Output queue 0/40, 0 drops; input queue 0/75, 0 drops
5 minute input rate 0 bits/sec, 0 packets/sec
5 minute output rate 0 bits/sec, 0 packets/sec
883 packets input, 42644 bytes, 0 no buffer
Received 0 broadcasts, 0 runts, 0 giants, 0 throttles
0 input errors, 0 CRC, 0 frame, 0 overrun, 0 ignored, 0 abort
918 packets output, 44307 bytes, 0 underruns
0 output errors, 0 collisions, 0 interface resets
0 output buffer failures, 0 output buffers swapped out
With the show interfaces type slot/card/port command, use arguments such as the interface type (ethernet, and so forth), slot, card and the port number (slot/card/port) to display information about a specific Ethernet 10BASE-T interface only.
The show version (or show hardware) command displays the configuration of the system hardware (the number of each port adapter type installed), the software version, the names and sources of configuration files, and the boot images. Following is an example of the show version command:
Cisco Internetwork Operating System Software
IOS (tm) RPM Software (RPM-JS-M), Version 12.0(4)T, RELEASE SOFTWARE (fc1)
Copyright (c) 1986-1999 by cisco Systems, Inc.
Compiled Wed 26-Mar-99 17:14 by marka
Image text-base:0x600088E0, data-base:0x60D74000
ROM:System Bootstrap, Version 11.3(19980311:221233) [phsu-120 237], DEVELOPMENT SOFTWARE
BOOTFLASH:RPM Software (RPM-BOOT-M), Version 12.0(2)T, RELEASE SOFTWARE (fc1)
rpm_slot4 uptime is 28 minutes
System restarted by reload
cisco RPM (NPE150) processor with 57344K/8192K bytes of memory.
R4700 processor, Implementation 33, Revision 1.0 (512KB Level 2 Cache)
X.25 software, Version 3.0.0.
SuperLAT software copyright 1990 by Meridian Technology Corp).
TN3270 Emulation software.
4 Ethernet/IEEE 802.3 interface(s)
1 ATM network interface(s)
125K bytes of non-volatile configuration memory.
4096K bytes of packet SRAM memory.
8192K bytes of Flash internal SIMM (Sector size 256K).

◆ Goal 1: According to the router excerpt, how many Ethernet/IEEE 802.3 interfaces does the system have?
◆ Goal 2: Copy the stretch of the router excerpt from "rpm_slot4 uptime is" through "(Sector size 256K)." word for word.
◆ Goal 3: Resume the router excerpt from the point where it stops.
The listing that comes next has no connection to the router excerpt.

◆ Source material:
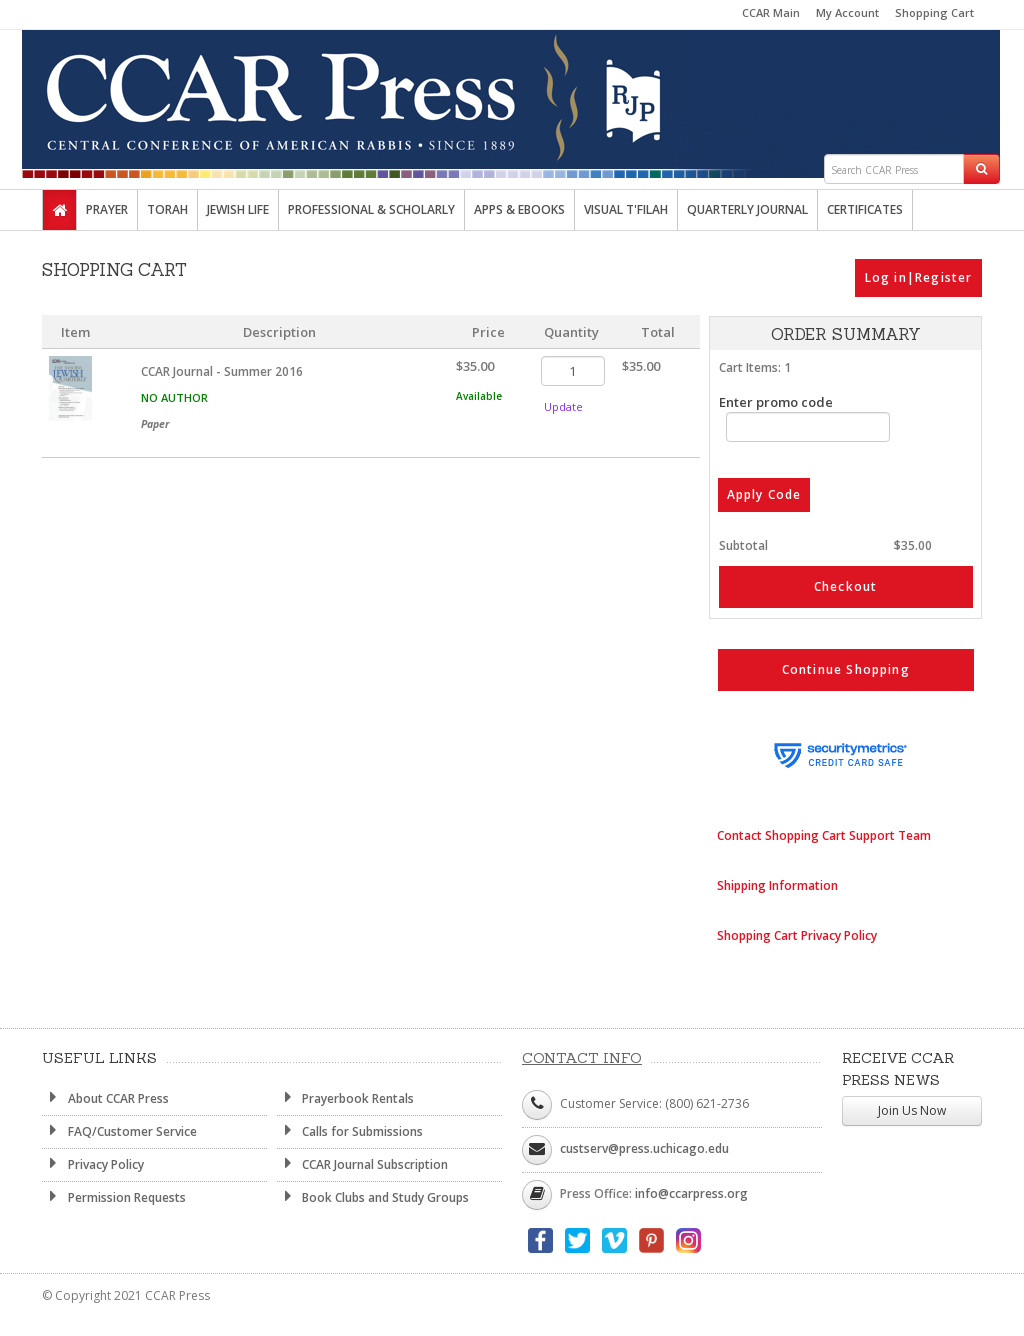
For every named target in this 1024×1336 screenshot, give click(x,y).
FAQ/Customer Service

◆ Final result 1: Four.

◆ Final result 2:
rpm_slot4 uptime is 28 minutes
System restarted by reload
cisco RPM (NPE150) processor with 57344K/8192K bytes of memory.
R4700 processor, Implementation 33, Revision 1.0 (512KB Level 2 Cache)
X.25 software, Version 3.0.0.
SuperLAT software copyright 1990 by Meridian Technology Corp).
TN3270 Emulation software.
4 Ethernet/IEEE 802.3 interface(s)
1 ATM network interface(s)
125K bytes of non-volatile configuration memory.
4096K bytes of packet SRAM memory.
8192K bytes of Flash internal SIMM (Sector size 256K).

◆ Final result 3:
Configuration register is 0x2102
To determine which type of port adapter is installed in your system, use the show diag slot command. Specific port adapter information is displayed, as shown in the following example of an 4E port adapter in port adapter slot 1:
Ethernet port adapter, 4 ports
port adapter insertion time 2d09h ago
Hardware revision 1.1 Board revision A0
Serial number 4294967295 Part number 73-1556-04
Test history 0x0 RMA number 00-00-00
0x20: 01 02 01 01 FF FF FF FF 49 06 14 04 00 00 00 00
0x30: 50 00 00 00 FF FF FF FF FF FF FF FF FF FF FF FF
Proceed to the next section "Using the ping Command" to verify that each interface port is functioning properly.
Using the ping Command
The packet internet groper (ping) command allows you to verify that an interface port is functioning properly and to check the path between a specific port and connected devices at various locations on the network. This section provides brief descriptions of the ping command. After you verify that the system has booted successfully and is operational, you can use this command to verify the status of interface ports.
The ping command sends an echo request out to a remote device at an IP address that you specify. After sending a series of signals, the command waits a specified time for the remote device to echo the signals. Each returned signal is displayed as an exclamation point (!) on the console terminal; each signal that is not returned before the specified time-out is displayed as a period (.). A series of exclamation points (!!!!!) indicates a good connection; a series of periods (.....) or the messages [timed out] or [failed] indicate that the connection failed.
Following is an example of a successful ping command to a remote server with the address 1.1.1.10:
RPM-3# ping 1.1.1.10 <Return>
Type escape sequence to abort.
Sending 5, 100-byte ICMP Echoes to 1.1.1.10, timeout is 2 seconds:
Success rate is 100 percent (5/5), round-trip min/avg/max = 1/15/64 ms
If the connection fails, verify that you have the correct IP address for the server and that the server is active (powered on). Repeat the ping command.
Configuring Virtual Circuits on the RPM
A VC is a point-to-point connection between two or more devices. This section describes how to configure a PVC originating on the RPM ATM interface and terminating on a service module within a single MGX 8850 or on another RPM.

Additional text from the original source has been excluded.